Their study, published in Science Advances, was conducted in animal models and demonstrated that all treated animals were fully protected against the bacteria. According to the researchers, their new technology can enable rapid development of effective vaccines for bacterial diseases, including diseases caused by antibiotic-resistant bacteria.
“So far mRNA vaccines, such as the COVID-19 vaccines familiar to all of us, were assumed to be effective against viruses but not against bacteria,” says Tel Aviv University’s Edo Kon, PhD, a lead author on the study, in a press release. “The great advantage of these vaccines, in addition to their effectiveness, is the ability to develop them very quickly. Once the genetic sequence of the virus SARS-CoV2 was published, it took only 63 days to begin the first clinical trial. However, until now scientists believed that mRNA vaccines against bacteria were biologically undoable. In our study, we proved that it is in fact possible to develop 100%-effective mRNA vaccines for deadly bacteria.”
The researchers explain that viruses depend on external cells for their reproduction. Inserting its own mRNA molecule into a human cell, a virus uses our cells as a factory for producing viral proteins based on its own genetic material, namely replicates of itself. In mRNA vaccines, this same molecule is synthesized in a lab, then wrapped in lipid nanoparticles resembling the membrane of human cells.
When the vaccine is injected into our body, the lipids stick to our cells, and consequently, the cells produce viral proteins. The immune system, becoming familiar with these proteins, learns how to protect our body in the event of exposure to the real virus.
“Since viruses produce their proteins inside our cells, the proteins translated from the viral genetic sequence are similar to those translated from the lab-synthesized mRNA. Bacteria, however, are a whole different story. They don’t need our cells to produce their own proteins. And since the evolutions of humans and bacteria are quite different from one another, proteins produced in bacteria can be different from those produced in human cells, even when based on the same genetic sequence,” says Kon in a press release.

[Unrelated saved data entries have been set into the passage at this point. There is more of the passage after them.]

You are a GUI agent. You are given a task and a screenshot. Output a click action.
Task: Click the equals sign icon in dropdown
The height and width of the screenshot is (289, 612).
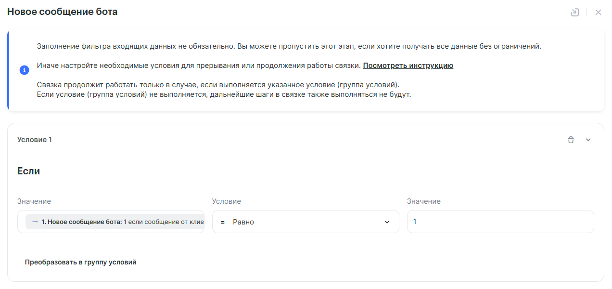point(223,222)
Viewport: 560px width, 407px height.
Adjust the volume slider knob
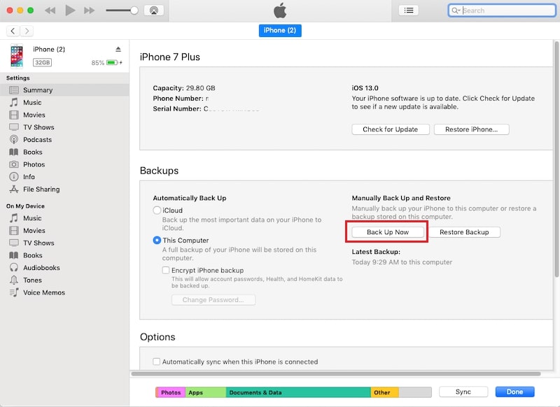(x=134, y=10)
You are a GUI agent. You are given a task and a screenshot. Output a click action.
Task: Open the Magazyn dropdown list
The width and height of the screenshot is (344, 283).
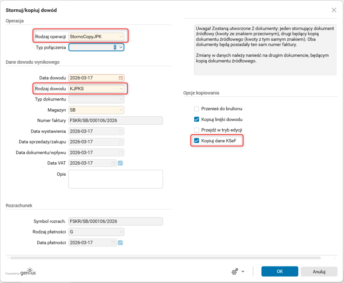(x=121, y=110)
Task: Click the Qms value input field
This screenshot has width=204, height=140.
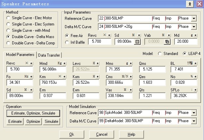Action: coord(152,69)
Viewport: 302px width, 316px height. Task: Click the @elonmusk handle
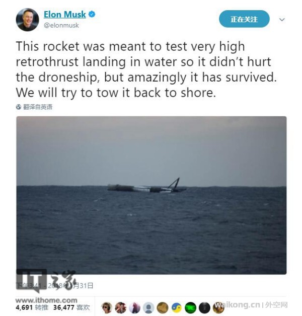click(x=61, y=25)
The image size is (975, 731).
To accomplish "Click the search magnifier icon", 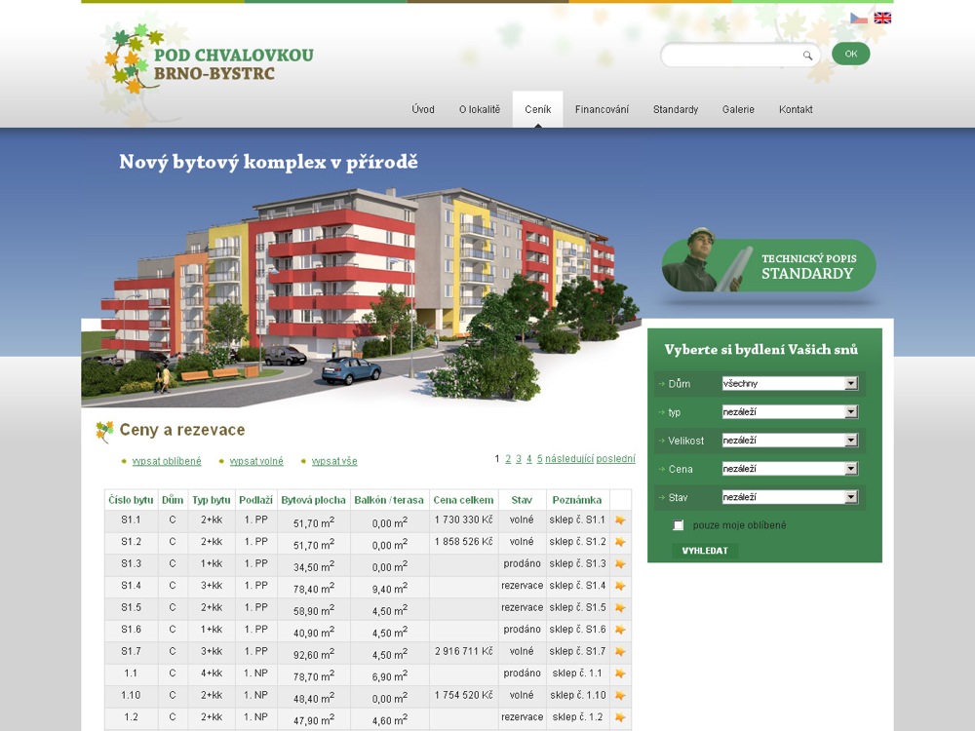I will (807, 56).
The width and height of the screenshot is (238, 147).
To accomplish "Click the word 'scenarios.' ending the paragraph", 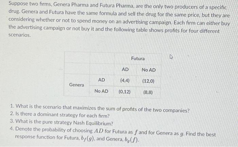I will tap(20, 35).
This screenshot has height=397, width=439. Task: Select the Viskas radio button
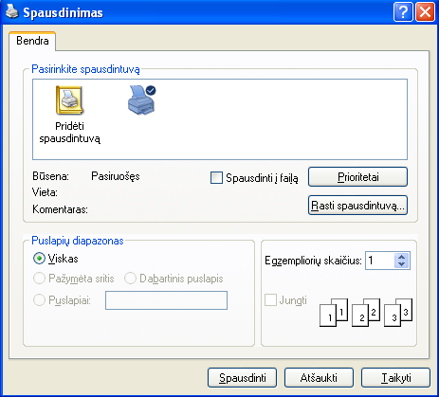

Kon continues, “Researchers have tried to synthesize bacterial proteins in human cells, but exposure to these proteins resulted in low antibodies and a general lack of protective immune effect, in our bodies. This is because, even though the proteins produced in the bacteria are essentially identical to those synthesized in the lab, being based on the same ‘manufacturing instructions,’ those produced in human cells undergo significant changes, like the addition of sugars, when secreted from the human cell. To address this problem, we developed methods to secrete the bacterial proteins while bypassing the classical secretion pathways, which are problematic for this application.
“The result was a significant immune response, with the immune system identifying the proteins in the vaccine as immunogenic bacterial proteins. To enhance the bacterial protein’s stability and make sure that it does not disintegrate too quickly inside the body, we buttressed it with a section of human protein. By combining the two breakthrough strategies we obtained a full immune response.”